Our study also found that hypercholesterolaemia was significantly associated with age and sex (p <0.01 Table 3). A recent study conducted in Pakistan by Zahid N et al [13] showed that all dyslipidaemia except hypoHDLaemia correlated statistically significant to age and sex. Similar results were reported by Erem et al in Turkey. However, in our study only hypercholesterolaemia was significantly associated with age and sex. This slight difference may be explained in part by the inclusion criteria for patients, since in these two studies, only patients aged 25 years and older were included but then shows the weakness of our sampling.
Conclusion
This study revealed a high prevalence of dyslipidaemia despite low requesting for lipid profile at Saint Louis University Hospital.
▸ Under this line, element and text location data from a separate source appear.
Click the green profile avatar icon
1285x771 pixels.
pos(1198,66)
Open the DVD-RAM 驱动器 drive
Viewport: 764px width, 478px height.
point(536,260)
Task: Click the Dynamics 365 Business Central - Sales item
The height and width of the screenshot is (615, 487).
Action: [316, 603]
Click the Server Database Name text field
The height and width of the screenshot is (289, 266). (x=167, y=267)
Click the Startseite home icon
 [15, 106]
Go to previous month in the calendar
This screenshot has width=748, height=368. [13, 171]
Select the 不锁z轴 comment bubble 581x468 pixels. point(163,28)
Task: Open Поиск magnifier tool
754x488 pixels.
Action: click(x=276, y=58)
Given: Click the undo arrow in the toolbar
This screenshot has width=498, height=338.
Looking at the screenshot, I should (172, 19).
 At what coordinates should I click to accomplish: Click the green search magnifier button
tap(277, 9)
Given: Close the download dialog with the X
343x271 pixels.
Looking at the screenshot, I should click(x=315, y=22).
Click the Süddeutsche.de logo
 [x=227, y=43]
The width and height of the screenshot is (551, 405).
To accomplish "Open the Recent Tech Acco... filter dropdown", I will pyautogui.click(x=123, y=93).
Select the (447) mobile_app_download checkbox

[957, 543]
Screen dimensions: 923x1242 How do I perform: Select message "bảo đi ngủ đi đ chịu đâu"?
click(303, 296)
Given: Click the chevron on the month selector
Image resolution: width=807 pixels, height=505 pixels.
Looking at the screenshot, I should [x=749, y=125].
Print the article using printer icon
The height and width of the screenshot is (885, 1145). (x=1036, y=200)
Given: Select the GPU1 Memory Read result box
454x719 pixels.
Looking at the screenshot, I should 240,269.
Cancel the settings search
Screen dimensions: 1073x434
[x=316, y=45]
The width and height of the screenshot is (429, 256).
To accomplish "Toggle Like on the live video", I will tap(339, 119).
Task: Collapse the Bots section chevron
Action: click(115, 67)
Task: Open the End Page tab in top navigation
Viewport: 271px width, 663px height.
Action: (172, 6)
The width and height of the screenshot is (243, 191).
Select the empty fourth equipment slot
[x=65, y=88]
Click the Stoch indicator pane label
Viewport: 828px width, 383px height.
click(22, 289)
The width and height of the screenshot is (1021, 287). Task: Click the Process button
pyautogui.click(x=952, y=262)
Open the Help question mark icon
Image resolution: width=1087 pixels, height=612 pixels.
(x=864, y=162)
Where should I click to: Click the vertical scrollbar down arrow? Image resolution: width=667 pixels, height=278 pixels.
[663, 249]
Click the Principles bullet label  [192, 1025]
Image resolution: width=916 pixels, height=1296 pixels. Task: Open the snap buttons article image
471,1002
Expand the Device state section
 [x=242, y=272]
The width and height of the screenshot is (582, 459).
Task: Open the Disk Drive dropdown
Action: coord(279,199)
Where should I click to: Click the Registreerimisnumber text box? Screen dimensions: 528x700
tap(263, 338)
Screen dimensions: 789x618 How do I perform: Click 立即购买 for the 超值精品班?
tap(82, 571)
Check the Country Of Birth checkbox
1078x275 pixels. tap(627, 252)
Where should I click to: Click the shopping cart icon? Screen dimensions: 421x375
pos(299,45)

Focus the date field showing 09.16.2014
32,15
A national survey is needed to better assess the prevalence of dyslipidemia in the Senegalese population. Meanwhile, awareness of risk is necessary and should lead to the establishment of a prevention program.
Competing interests
The authors declare that they have no competing interests.
Authors’ contributions
DD, ASM and FAD designed the study protocol, participated in the data collection and contributed in analyzing the data and writing of the draft manuscript. MJ, AN and AK participated in data analysis and critically revising the manuscript for important intellectual content. AD and MT participated in study design and in data analysis. All authors have read and approved the final version of the manuscript.